"Some years ago and in order to prepare myself for a new and desired phase in life, I started to take portraits of my pregnant friends. My longing for a new phase in my life was imbued both with melancholy, since it meant a farewell to my former life, but also with hopefulness, curiosity and strong inspiration.
My interest in pregnancy was initially primarily of intellectual character: it was the nature/cultural polemic that fascinated me. In Western countries where normative bodies should become disciplined and controlled: What happens when nature takes over and controls the female body during pregnancy? How does it affect us as postmodern women, who since our teenage years have controlled our bodies through artificial contraceptive hormones? How does it affect our identities?
It was not until I looked at the plus sign on a stick and realized I was pregnant, that I for the first time experienced the strong and overwhelming feelings of pregnancy. I had been given the most valuable gift in life; my son, even though I didn’t know anything about him at that time. I appeared as usual. I felt almost as usual. Everything around me was as usual. However, everything had in fact changed. The future was processing inside me.
I was not any longer the last link in the chain. From now on, even trivial actions would affect the new growing life inside of me. I was not any longer responsible for just myself.

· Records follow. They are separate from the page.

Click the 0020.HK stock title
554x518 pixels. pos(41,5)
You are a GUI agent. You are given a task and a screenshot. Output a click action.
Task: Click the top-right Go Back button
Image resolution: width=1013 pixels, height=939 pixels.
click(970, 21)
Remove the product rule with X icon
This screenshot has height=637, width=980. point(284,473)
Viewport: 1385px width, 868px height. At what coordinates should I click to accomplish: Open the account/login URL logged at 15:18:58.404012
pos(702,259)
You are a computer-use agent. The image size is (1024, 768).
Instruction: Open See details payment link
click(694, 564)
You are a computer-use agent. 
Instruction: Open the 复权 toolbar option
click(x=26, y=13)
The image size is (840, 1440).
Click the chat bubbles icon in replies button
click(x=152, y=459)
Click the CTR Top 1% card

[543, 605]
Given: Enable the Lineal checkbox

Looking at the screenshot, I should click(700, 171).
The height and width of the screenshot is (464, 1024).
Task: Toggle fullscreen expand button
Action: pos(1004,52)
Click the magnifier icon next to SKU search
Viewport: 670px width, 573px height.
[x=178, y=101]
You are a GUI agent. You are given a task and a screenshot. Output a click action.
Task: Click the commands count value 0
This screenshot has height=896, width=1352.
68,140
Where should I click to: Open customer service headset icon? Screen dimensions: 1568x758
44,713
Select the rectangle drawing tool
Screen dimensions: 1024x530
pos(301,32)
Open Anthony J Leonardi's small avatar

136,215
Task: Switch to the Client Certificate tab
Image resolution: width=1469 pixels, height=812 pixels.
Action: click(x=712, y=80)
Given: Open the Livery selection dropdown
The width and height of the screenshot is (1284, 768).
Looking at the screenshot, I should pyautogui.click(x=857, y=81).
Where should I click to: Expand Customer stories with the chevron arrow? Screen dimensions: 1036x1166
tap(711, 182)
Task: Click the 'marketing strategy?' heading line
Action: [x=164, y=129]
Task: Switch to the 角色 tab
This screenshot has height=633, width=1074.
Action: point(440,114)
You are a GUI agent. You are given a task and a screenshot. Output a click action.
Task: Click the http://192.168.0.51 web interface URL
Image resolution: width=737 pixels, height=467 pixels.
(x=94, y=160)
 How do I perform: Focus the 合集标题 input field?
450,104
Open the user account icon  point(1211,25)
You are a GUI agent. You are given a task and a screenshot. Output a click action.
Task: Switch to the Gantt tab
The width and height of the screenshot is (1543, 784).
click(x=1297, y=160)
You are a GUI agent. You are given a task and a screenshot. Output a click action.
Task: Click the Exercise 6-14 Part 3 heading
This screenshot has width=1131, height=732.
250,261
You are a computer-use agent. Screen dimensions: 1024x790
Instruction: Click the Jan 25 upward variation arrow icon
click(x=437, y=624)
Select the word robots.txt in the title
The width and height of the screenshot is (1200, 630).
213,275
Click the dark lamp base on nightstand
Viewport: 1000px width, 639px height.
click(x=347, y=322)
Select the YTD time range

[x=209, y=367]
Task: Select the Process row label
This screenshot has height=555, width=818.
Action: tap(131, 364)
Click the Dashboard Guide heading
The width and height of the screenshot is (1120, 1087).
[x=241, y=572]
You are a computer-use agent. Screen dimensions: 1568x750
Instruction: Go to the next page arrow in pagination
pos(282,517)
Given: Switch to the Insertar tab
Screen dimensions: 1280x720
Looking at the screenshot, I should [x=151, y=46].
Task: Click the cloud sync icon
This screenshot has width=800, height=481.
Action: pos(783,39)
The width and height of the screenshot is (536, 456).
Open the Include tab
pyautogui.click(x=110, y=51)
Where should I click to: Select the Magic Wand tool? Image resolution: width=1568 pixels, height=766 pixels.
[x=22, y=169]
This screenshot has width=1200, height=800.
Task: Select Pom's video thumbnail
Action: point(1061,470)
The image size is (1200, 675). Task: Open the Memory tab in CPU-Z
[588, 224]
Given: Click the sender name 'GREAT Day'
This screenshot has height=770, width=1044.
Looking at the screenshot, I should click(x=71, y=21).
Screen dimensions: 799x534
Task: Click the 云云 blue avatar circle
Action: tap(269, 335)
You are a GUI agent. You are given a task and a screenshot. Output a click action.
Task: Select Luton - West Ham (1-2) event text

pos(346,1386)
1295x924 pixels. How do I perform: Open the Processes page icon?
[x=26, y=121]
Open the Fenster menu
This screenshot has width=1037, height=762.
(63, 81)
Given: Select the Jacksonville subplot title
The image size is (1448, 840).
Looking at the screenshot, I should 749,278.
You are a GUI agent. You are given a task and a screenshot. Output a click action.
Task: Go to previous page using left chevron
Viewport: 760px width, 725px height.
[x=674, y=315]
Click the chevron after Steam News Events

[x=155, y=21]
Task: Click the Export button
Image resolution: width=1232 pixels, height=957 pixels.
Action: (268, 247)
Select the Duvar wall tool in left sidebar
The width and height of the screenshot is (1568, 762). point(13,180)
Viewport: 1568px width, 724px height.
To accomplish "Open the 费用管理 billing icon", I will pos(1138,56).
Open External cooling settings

The first weeks were like going through a storm inside. Both happy expectations and fear. One shouldn’t announce too early, they say. Or as my midwife slightly thoughtless approached my worries: “One should at least have had one miscarriage in life”. My body that always had been subordinated by my brain, started to demand attention. Life and death became present and for the first time in life I was totally omitted to nature.
Clear Blue is about my experiences during these confused weeks; from the first insight until the evidence; a wrinkled transcription in a sweaty hand on my way home from the ultrasound examination; a picture of a small living creature; more like an alien than a human being. But still something that had been validated by science."